What is the Future of Media and Advertising?

By The Myers Report Archives
Cover image for  article: What is the Future of Media and Advertising?

Every major media company, agency and leading national advertiser is seeking solutions for serious threats to their businesses. Even as the national television and video marketplace is demonstrating seemingly unbridled exuberance, experts agree that legacy media companies are threatened by new business models and financial issues built on expanded supply, programmatic systems, new metrics, and transparency requirements that are gaining traction and critical mass. Ahead in the not too distant future for these companies are unseen technological heights to scale, turbulence to survive, and perilous cliffs from which a fall could be fatal.

Are media companies, content producers, agencies, research providers and marketers responding with sufficient speed and vision to the changing media ecosystem? Many, including most Wall St. analysts and consultants, believe they are. But while several media companies, agencies and marketers are responding aggressively to the growing reality of today's threats, few if any are prepared for the very real possibility of a free-fall collapse of legacy business models that is likely to occur within the next decade. While corporate leaders from the big media companies, agencies and hot digital players introduce innovative business offers, tests, currencies, collaboratives, tools and new organizational structures, there is no evidence that more than a handful of them are truly prepared to confront and survive the long-term dangers that lie ahead. The winners and losers for the next several decades will be decided based on their decisions in the next 48-months, the aggressiveness and determination with which they make and act upon their decisions, and how visionary they prove to be.

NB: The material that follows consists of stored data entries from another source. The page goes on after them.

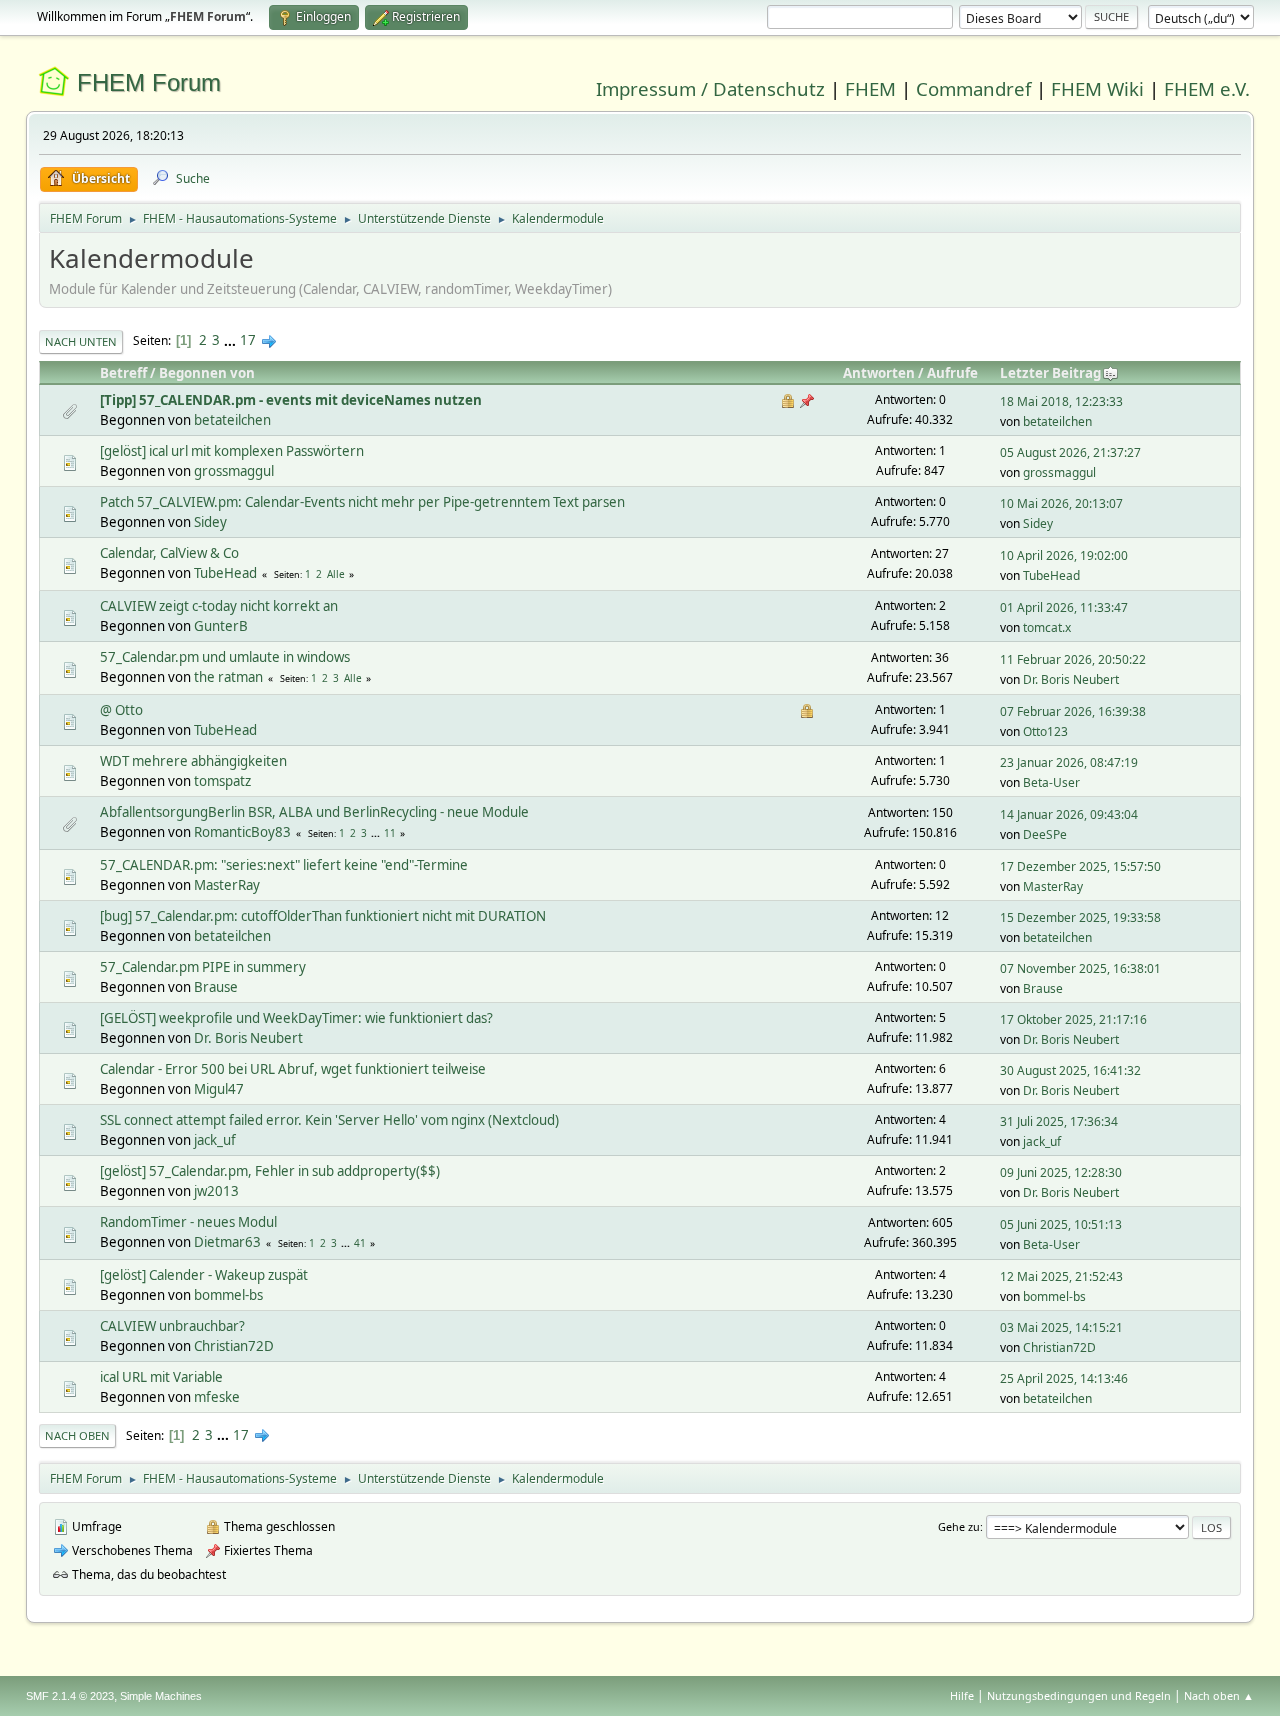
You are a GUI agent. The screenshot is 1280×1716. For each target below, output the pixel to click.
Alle (336, 574)
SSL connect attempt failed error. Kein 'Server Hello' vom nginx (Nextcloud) (329, 1120)
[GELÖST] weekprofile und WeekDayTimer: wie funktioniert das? (296, 1018)
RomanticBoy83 (242, 832)
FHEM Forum (149, 82)
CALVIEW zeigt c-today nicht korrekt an (219, 606)
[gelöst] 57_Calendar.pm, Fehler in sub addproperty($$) (270, 1171)
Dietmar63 (227, 1242)
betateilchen (232, 420)
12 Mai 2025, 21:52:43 (1061, 1276)
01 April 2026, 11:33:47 (1064, 607)
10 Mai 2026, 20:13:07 (1061, 503)
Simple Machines (161, 1696)
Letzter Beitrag (1050, 373)
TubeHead (225, 573)
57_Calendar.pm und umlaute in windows (225, 657)
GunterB (221, 626)
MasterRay (227, 885)
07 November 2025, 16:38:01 (1080, 968)
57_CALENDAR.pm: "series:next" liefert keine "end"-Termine (284, 865)
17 (248, 340)
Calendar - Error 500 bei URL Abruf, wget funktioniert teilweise (293, 1069)
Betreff (123, 373)
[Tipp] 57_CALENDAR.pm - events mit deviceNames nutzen (291, 400)
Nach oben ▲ (1219, 1695)
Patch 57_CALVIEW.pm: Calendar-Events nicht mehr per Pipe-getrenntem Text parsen (362, 502)
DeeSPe (1045, 834)
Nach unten (81, 341)
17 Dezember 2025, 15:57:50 (1080, 866)
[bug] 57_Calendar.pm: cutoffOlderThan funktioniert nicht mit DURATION (323, 916)
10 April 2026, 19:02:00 (1064, 555)
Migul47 (219, 1089)
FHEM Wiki (1097, 88)
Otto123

Several leading-edge media companies are investing aggressively in data sciences, R-O-I based performance measures, social media analytics, promotional marketing platforms, branded content and a wide spectrum of compelling value propositions. The challenge is to convert these offerings from one-time "shiny new objects" to scalable and sustainable advanced businesses. Too many shiny new objects quickly rust. Unless these offerings prove profitable for both media sellers and marketers, and can be integrated into agency systems and processes, their long-term value is questionable.

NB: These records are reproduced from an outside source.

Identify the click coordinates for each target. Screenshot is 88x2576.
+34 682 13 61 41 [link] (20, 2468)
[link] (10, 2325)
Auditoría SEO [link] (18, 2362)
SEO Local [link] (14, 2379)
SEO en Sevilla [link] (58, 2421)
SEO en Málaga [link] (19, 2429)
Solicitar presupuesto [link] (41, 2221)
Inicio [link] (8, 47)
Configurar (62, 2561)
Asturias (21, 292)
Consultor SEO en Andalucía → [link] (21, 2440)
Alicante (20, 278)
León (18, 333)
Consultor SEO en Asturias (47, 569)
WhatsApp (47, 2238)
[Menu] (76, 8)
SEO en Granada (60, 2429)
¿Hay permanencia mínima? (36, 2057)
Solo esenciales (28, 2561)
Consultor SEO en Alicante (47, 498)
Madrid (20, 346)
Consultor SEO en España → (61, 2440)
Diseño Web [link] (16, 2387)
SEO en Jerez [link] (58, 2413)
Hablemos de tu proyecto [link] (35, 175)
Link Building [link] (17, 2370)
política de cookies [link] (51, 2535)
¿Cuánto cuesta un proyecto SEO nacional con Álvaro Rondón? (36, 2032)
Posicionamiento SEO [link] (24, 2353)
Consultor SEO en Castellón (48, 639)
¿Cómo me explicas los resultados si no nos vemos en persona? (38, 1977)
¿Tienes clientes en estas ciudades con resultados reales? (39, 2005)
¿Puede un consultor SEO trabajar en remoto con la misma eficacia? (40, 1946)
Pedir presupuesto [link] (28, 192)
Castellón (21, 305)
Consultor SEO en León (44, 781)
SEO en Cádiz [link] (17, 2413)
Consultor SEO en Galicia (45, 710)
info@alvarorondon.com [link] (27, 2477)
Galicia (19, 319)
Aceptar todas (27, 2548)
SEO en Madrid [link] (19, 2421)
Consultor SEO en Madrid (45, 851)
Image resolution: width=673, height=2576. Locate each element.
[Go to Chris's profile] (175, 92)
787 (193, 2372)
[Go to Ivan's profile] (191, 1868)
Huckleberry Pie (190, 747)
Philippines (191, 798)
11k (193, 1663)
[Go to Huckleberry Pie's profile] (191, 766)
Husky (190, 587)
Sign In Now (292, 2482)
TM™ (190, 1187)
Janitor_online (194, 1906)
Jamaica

Innovative strategic insights, research, relationships and marketing platforms need a redesign to successfully navigate these chaotic times and succeed in a new media world. We need to acknowledge as an industry that:

  • traditional advertising metrics and currencies are losing relevance and value;
  • the emerging technological landscape requires that media companies commit to new business and organizational models;
  • advertising creative messages and story-telling require a complete overhaul as traditional advertising loses viability;
  • new media revenue streams need to be identified and developed as traditional advertising and subscription models are challenged;
  • in times of accelerating change and marketplace chaos, companies that fail to aggressively adapt are likely to be passed by competitors who respond forcefully to meet the challenges of the future.

Thanks to the current vitality of the media and advertising marketplace, like Pink Floyd, many of us in advertising can be "comfortably numb." We continue to forge ahead with confidence that our world, while transforming, remains relatively stable and secure. For the next few years, the penalties for moving too slowly will be minimal. But in the long-term, unless we invest now in truly innovative and advanced business models, our security will be threatened. It's all-too-easy to push major decisions to future generations of industry leaders. Leadership is defined by providing the foundation for success when that future is today and we can feel the pain.